Thinking I’d be there to bury, I found much to praise. An elegant frieze of poised, form-fitted buttocks in Corrido in Rondo No. 6 (all 2008) arpeggiates a velvety chord of tonic silhouettes across the dominant pink glare of background sand. The four victorious killers are dynamic and buoyant, yet solidly constructed, suggesting a stripped-to-essentials version of Manet’s stripped-to-essentials version of Veronese — a thousand times more crude but effective all the same. The matadors in these paintings are not young, and the marvelously chewed face of the veteran leader of this quadrillo hints at confederacy with a jaded Leon Golub colonel.
Corrido in Rondo No. 3 is an unapologetic paean to Goya’s great Jekyll-and-Hyde synthesis of the canny and the brutal. Here the bull looms across the middle ground, held in tension by the graphic competence of his profile against a hint of architecture. Following the master, Fischl squares the circular ring and sets up receding scrims of texture and temperature that vibrate with spatial conflict. Most of the bulls in the show are downed, with scumbled blotches of cadmium oozing from their wounds, but this one still patrols dangerously, contained solely by visual guile. The decorous sheen of the matador’s cape waves the bull from washed-out, steely light into foreground shadow, onward to exhaustion in his doomed chase of illusions. Goya himself is said to have designed the vivid costumes, and while Fischl’s palette is almost Neapolitan, the clear, smart rhythms of warm and cool distribution are all Goyesca business.

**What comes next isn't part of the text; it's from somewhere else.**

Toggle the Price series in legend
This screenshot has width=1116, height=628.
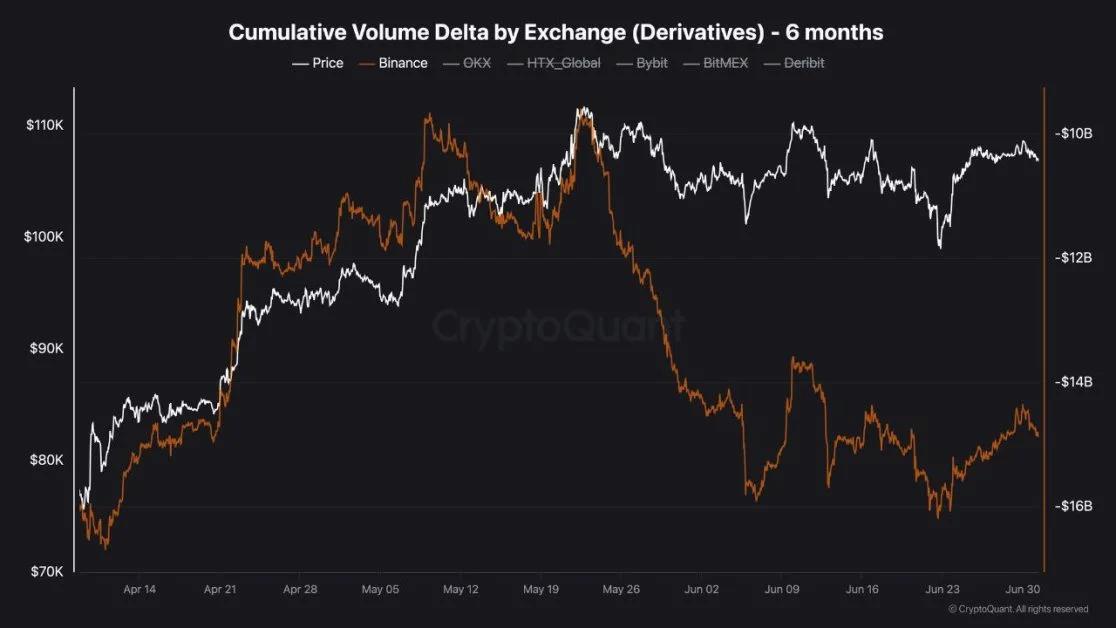pos(317,63)
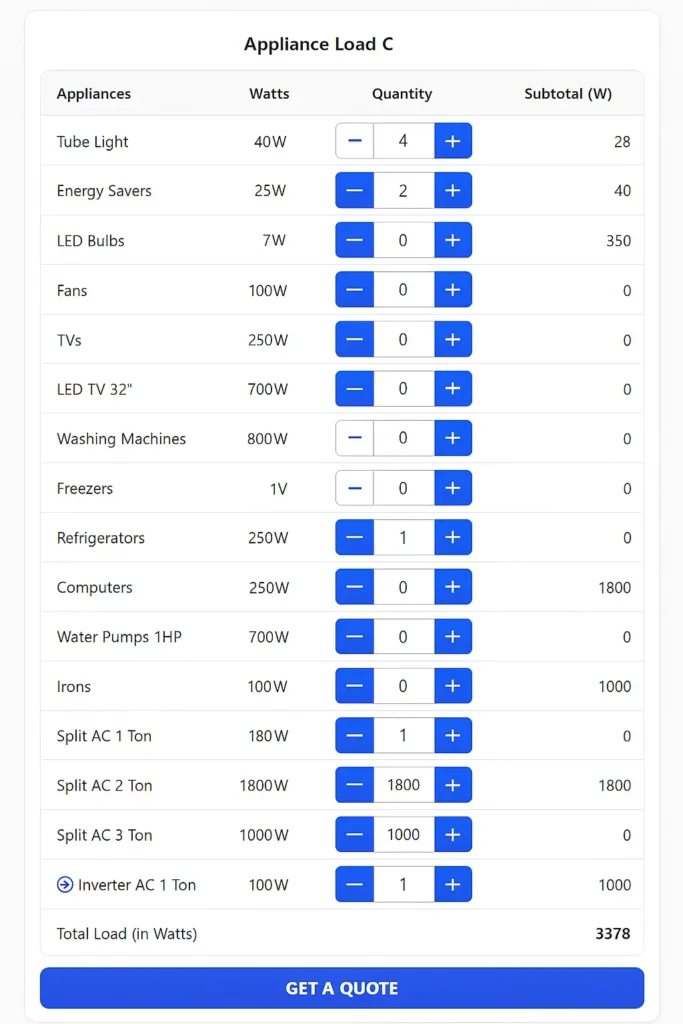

The pirouetting matador of No. 3 bends backwards with perfect balance. As with most of these paintings, Fischl makes use of a ritually balletic postcard moment in order to ardently convince us, perhaps for the first time in his career, of a figure’s groundedness and weight. But one telling exception is made with Corrido in Rondo No. 4. Here the airborne, twisting feet of the matador flop like a rag doll’s; he seems caught in a moment of indecision as to whether to turn his back on the bull’s resting brawn and upraised horns. Fischl’s disdain to attach the feet to the body seems like a holdover from a former strategem: subversive postural disorganization derived from the capricious snapshot, the wicked cool of Bacon, and urgent clumsiness. There will be viewers who prefer this otherwise impeccable painting for the very reason of its refusal to play to bourgeois taste. Of course, that refusal has long constituted its own status quo, and Fischl appears now to have taken up the mantle of classical rigor over – or at least alongside – aging, punk, post-modernist non/sense. 80 percent of Fischl’s massive success has always consisted in just showing up. By no means is this as negligible a feat as it sounds, but with theCorrido paintings currently on view, the remaining 20 percent can and should be held to account as well.